Sunday, September 13, 2015

First world problems, living in space, and calculators

Why do we exercise?

(Beware: this is a mix of opinions about space exploration, medical advice, and mathematical education, and social commentary, so pardon the whiplash.)

When I say 'we', I mean current first-world medical opinion is that daily exercise is important. Driving in cars, little walking, hyper-sugarfied drinks, large servings at restaurants, obesity cardiovascular disease, we are bombarded by personal advice and the fitness-industrial complex to exercise even if you have to drive to the gym.. Treatment for rich people diseases (and being in the first world nowadays allows some measure of curability/treatment either via surgery or lifestyle changes (diet and exercise)) are just not available in the third-world. They're just trying to get by, to make it through the day. They'd love to have the opportunity and control in their lives to eat more than they need or leisure time to rest, instead of having to walk 5 miles to get tainted water (or in inbetween countries, only get tainted water through the plumbing).

Many life threatening problems are so addressable by medical techniques that it is the relatively minor annoyances that have become sever medical crises in the first world, like Alzheimer's or social anxiety. The third-world is just trying to have subsistence level nourishment, not die from diarrhea or fever from infectious disease. (pardon my usage of the first vs third world terms. They are easier to distinguish whereas 'developed' and 'developing' are not).

Presumably before the industrial age (or becoming developed), people got lots of exercise walking around. Yet they died much younger. If it weren't for infectious disease, would they have had a longer life-expectancy?

It's not like exercise is some fancy new idea, it has been around forever. It's just that right now it is a public business. Even within the US, it is a bit of a rich vs poor distinction: those who have the money and time can exercise, but those who work two jobs and have kids really don't (one might ask if poor/busy people don't get lots of exercise naturally just by activity level...).

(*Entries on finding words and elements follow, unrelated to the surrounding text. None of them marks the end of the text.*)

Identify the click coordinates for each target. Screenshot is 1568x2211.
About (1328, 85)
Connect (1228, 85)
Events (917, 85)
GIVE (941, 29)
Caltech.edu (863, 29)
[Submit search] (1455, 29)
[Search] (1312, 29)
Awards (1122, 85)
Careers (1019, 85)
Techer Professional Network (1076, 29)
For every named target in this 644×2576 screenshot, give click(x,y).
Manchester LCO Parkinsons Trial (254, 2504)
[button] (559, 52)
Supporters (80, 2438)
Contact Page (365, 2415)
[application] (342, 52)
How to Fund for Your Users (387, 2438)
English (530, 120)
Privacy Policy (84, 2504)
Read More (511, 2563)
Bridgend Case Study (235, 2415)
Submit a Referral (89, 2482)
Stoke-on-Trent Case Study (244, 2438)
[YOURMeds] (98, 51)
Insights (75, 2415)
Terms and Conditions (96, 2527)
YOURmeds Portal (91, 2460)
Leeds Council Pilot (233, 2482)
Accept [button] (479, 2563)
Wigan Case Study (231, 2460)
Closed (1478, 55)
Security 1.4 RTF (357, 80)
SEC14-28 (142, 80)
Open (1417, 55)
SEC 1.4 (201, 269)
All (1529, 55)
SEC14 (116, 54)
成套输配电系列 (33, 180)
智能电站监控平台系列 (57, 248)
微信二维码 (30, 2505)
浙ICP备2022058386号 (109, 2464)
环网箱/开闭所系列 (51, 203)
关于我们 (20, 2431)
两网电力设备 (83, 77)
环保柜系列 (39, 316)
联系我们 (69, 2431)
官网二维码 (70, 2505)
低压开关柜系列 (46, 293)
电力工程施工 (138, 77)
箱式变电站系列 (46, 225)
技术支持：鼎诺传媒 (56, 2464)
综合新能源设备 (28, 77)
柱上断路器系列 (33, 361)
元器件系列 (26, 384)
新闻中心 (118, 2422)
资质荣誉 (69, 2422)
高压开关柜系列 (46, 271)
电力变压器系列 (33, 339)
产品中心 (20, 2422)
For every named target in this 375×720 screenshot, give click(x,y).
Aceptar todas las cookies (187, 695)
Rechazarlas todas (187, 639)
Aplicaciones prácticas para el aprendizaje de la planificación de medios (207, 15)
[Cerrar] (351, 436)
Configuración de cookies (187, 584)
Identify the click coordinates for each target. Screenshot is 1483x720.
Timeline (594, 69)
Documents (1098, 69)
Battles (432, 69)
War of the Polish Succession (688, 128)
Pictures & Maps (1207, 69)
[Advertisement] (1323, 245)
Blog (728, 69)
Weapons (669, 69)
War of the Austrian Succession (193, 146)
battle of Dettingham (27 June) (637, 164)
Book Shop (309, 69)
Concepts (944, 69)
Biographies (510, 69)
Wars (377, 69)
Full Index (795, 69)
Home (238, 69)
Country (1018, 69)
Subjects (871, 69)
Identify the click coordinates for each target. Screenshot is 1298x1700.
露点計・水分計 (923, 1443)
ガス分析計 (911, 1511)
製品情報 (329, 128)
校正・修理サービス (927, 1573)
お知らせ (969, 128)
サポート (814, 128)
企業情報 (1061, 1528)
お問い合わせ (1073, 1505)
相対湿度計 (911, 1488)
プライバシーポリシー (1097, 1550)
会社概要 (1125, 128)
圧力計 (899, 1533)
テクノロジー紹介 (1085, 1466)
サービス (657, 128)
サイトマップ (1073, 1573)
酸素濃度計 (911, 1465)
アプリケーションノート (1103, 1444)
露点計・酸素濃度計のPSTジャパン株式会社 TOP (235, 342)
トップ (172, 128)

It has been well documented and studied that astronauts who spend lengthy times in space (weeks and months) as on the no-gravity ISS (International Space Station) have osteoporosis and muscle weakness. In order to counteract this they have as part of their schedule a rigorous exercise plan,


much more rigorous than on Earth. In fact, it has to be much more rigorous to account for the lack of gravity. The gravity on earth is naturally exercising us constantly. Just standing up on Earth we are using muscles from our legs and torso, even sitting is using your back. On the ISS, the zero-gravity environment is like lying down all the time. An astronauts schedule includes a couple hours a day on an exercise bike, or 'weight' lifting. (also, you can do a triathlon in space, but the swimming portion is hard)

You go to space and one particular feature of that environment which should be considered a great facilitator, the lack of gravity, has an effect on our biology which is expecting a much less lenient situation. And the biology pulls the other way. (I've heard that some-impact exercise like walking can be better than bike-riding, which is no-impact, because it encourages bone regrowth that counteracts osteoporosis. I've heard)


Which brings me to calculators in the math class (obviously). Or even computer aided algebra or automated proving systems for academics (and sometimes for engineering).

Kids these days, they can't even do long division! They've been coddled by calculators! How do we expect them to do science, let alone balance their checkbooks?

Calculators (and computer algebra systems to the nth degree) do the calculation for the user. Multiply two 10 digit numbers? A tedious exercise for a person, but a natural fit for a calculator. Solving that integral with square roots and trig symbolically? For a math/engineering whiz it's an hour long homework problem, but for the CAS, it's a natural fit. Solving it numerically? Insane for a person, but a natural fit again for the CAS.

The calculator (and CAS) is not intended to be a crutch that ends up weakening the user making them dependent. It makes you go that much further than you ever could go on foot.

A car takes us hundreds of miles in a day that we would never dream of doing on foot. If it makes us a bit lazy in taking the car for a few hundred yards, well, that's when we have to make sure we walk.

Technology puts us in the first world, but then we have to remember to exercise.